Monday, February 1, 2016

Find the Path: Lazy Dungeon Craft

A recent game session, I devised a ad hoc way to handle generating encounters for a dungeon crawl.  So here it is, for free!  A clever way to get players to do part of the work for you.  Me, I use this as a way to surprise myself.  A neat bit of #gmadvice for your next game, system-agnostic-like.

I don't like gamemastering dungeon crawls.  Location-based encounters always have triggered my lazy impulse.  This goes for written dungeons as well as me crafting my own.  Part of it is laziness.  The other part is a component of my own gamemastering style: I dislike railroading my players.  Dungeons don't necessarily create railroaded adventures.  But I think too much specific planning ahead only leads to frustration or wasted work on my part.

So I normally dodge them.  My last few sessions have been driving toward dungeon crawl of some kind.  The narrative sort of needs it in order to move forward.  So I can't keep avoiding it.

My GM style learns on improvisation, so instead of crafting a dungeon, I cobbled together a random dungeon encounter generator.  I've decided to write down the trick here, hopefully it'll help someone else who doesn't want to script out a series of encounters and wants a nifty way to have random encounters thrust into their games.

Most random encounters are simple: roll dice for a table, use the result.  As much fun as that could be, I wanted to add a bit more.  Dungeon crawls are better if more minds are used to craft them.  As I am a singular mind, I had to expand my network of brains working on the problem.

Drawing the map would be easy, just using the classic five-room dungeon and rolling dice to assign doors as I went.  But what to find in each room?  If it was random, I could find a way to narrate it into the dungeon as needed.  For each encounter I recruited my players for the idea fodder.

Procedural Dungeon Creator

I call this procedural generation, although it's inaccurate to apply a video game term for it.  The idea is the same though.  Here's how you procedurally generate the encounters for a dungeon:

1. I gave everyone, myself included, a blank index card.

2. I told them to choose one of the following: barrier, monster, trap or puzzle.  They needed to write it down in secret.  If a player wanted to elaborate on the thing they wrote down, they were free to do so.  The more information the better.

It's fine if a player can't think of anything; they can just choose one of the options presented without having to elaborate.

3. I shuffled all the cards together.  They shouldn't get folded or anything like that.  One of players did do that and I had them re-do their card.  No marked cards.

4. As they entered a room, I'd draw a card.  The map already had been planned, but the contents of each room would be based on whatever I interpreted the card's contents to be.  If it said puzzle, I put a puzzle in the room.

5. Rinse and repeat until you run out of cards.



Alterations For Taste

For the sake of narrative, you can totally slip in your card to represent that sort of thing.  These can be triggering key events, as you need them.  I think you could also do other things with the cards, too.

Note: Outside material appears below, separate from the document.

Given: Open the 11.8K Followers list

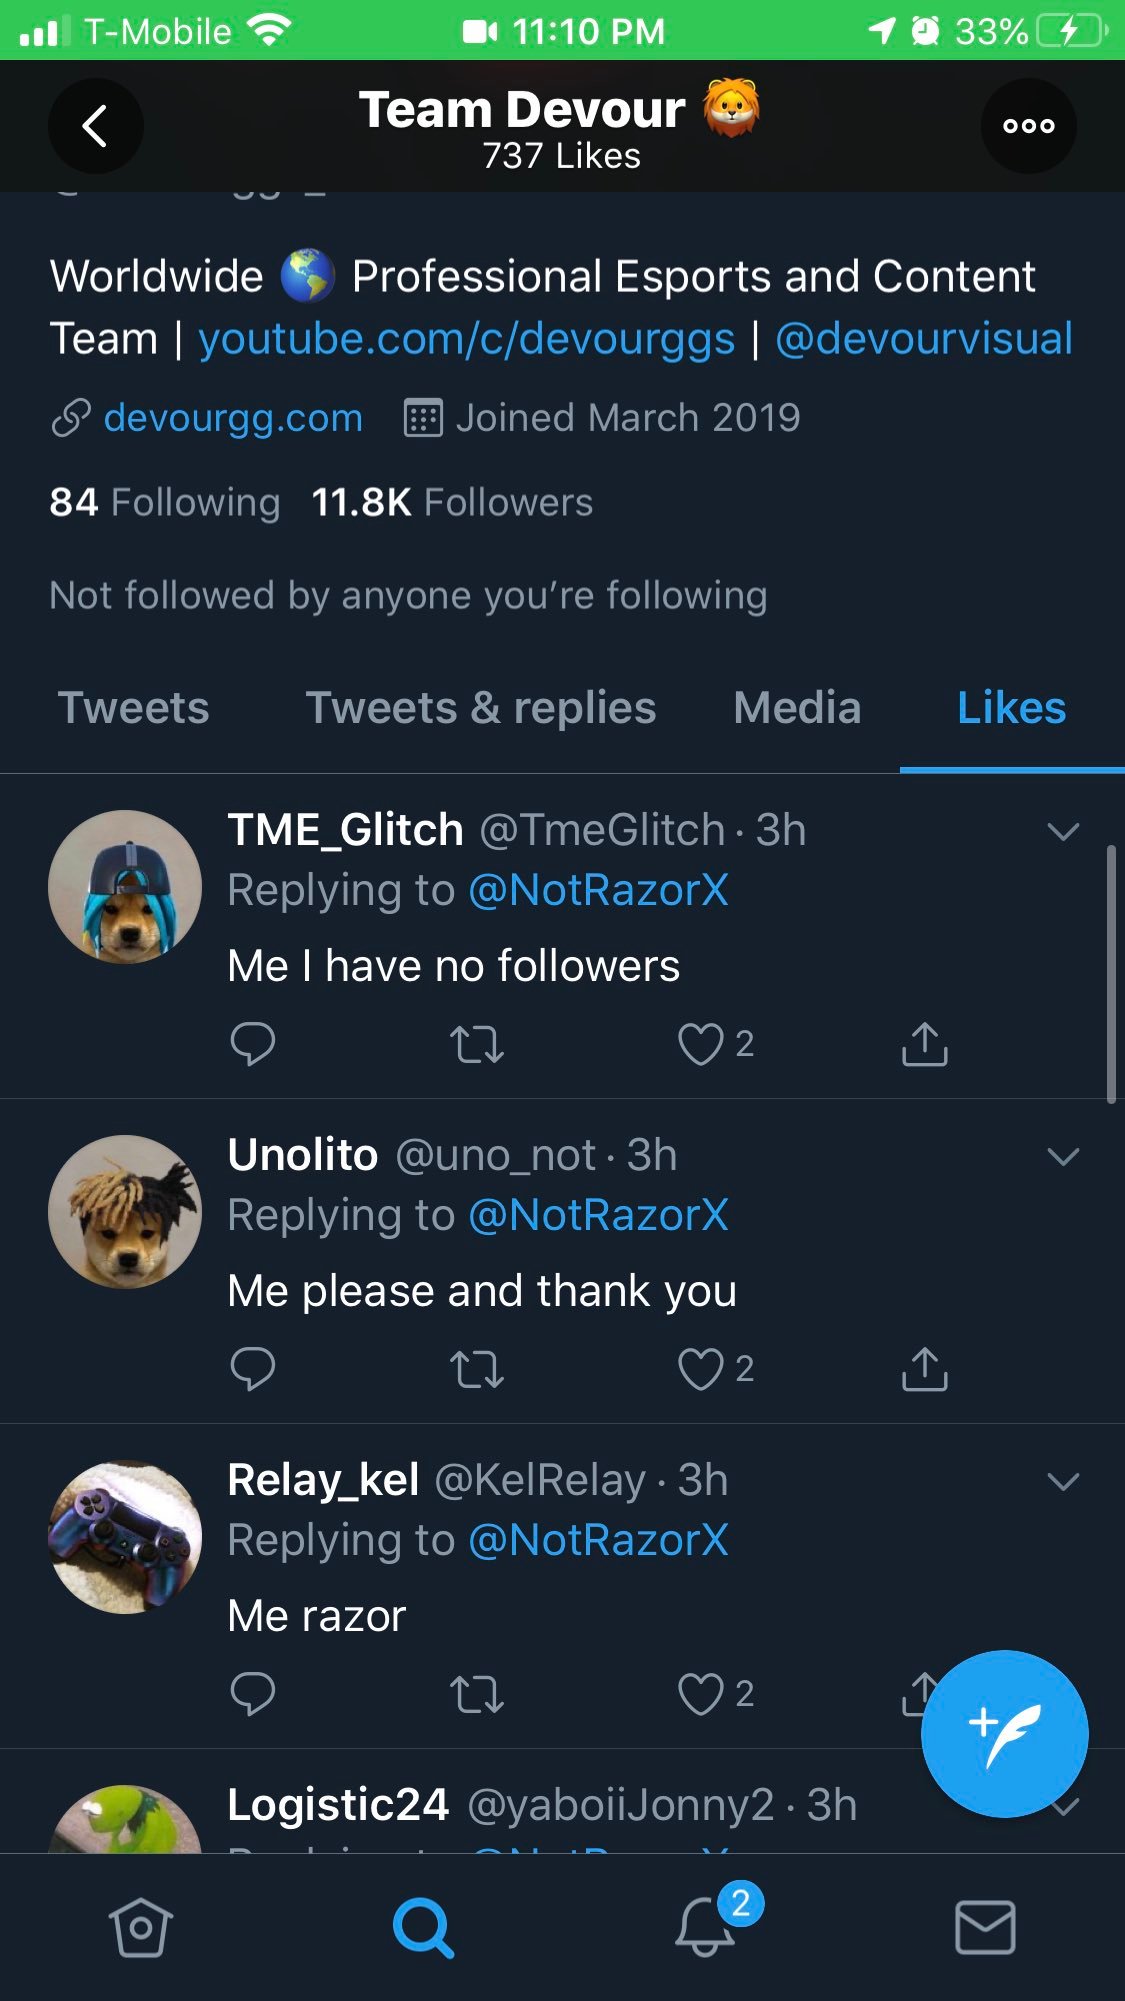Looking at the screenshot, I should [x=452, y=503].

Each player could also put down an aspect from their character, especially one that might cause trouble for them.  Or you could use the cards for social encounters at a big social gathering.  Then you might make the options more like: Negative, Romantic, Secretive, etc.

This assumes you also have decent grip on the basic mechanics of whatever system you're running.  Games like Apocalypse World or Fate Core provide great basic tools for steering through this sort of thing.  But other systems can be done ad hoc as well.  For Pathfinder or something similar, if you already know what flavors the dungeon is going to be, you can feel your way through whatever encounters players have put on the cards.  If you want to do something with trolls and a player describes a monster and nothing more, you've got a golden opportunity to do what you've been waiting to do.

The more details players use, though, require you to cause complications.  If a player is expecting a particular thing, complicate it bit away from what they've written down on the card.  Surprise them.  This is a mechanic that surprises you, but you can also use to alter player expectations.  That can be fun if handled the right way.